Smishing Shenanigans: How Hackers Exploit Routers for European SMS Scams!
Unknown threat actors are exploiting Milesight industrial routers to send smishing messages in Europe, using the router’s API to distribute phishing URLs. The attack primarily targets Sweden, Italy, and Belgium with typosquatted URLs mimicking official platforms. These routers, weak on security, have become the smishing campaign’s unwitting wingmen.

Hot Take:
It looks like the threat actors have taken a page out of the classic playbook: “If it ain’t broke, don’t fix it.” Why spend time forging new tools when you can just hijack someone else’s?
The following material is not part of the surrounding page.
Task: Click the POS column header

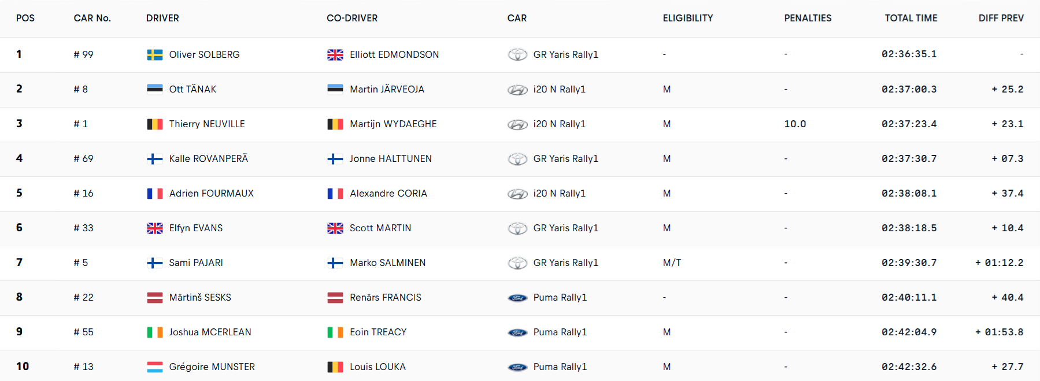Action: pyautogui.click(x=25, y=18)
Milesight routers, congratulations, you’ve officially become the Uber of smishing campaigns, ferrying phishing URLs to unsuspecting Europeans faster than you can say “typosquatted URLs!”
Key Points:
– Threat actors are exploiting Milesight routers to send smishing messages across Europe.
– Vulnerable routers expose SMS features without authentication, making them easy targets.
– Attackers use typosquatted URLs to impersonate government and financial institutions.
– The used flaw (CVE-2023-43261) was disclosed two years ago, but only recently weaponized.
– Phishing URLs include JavaScript to evade detection and log visitor data to a Telegram bot.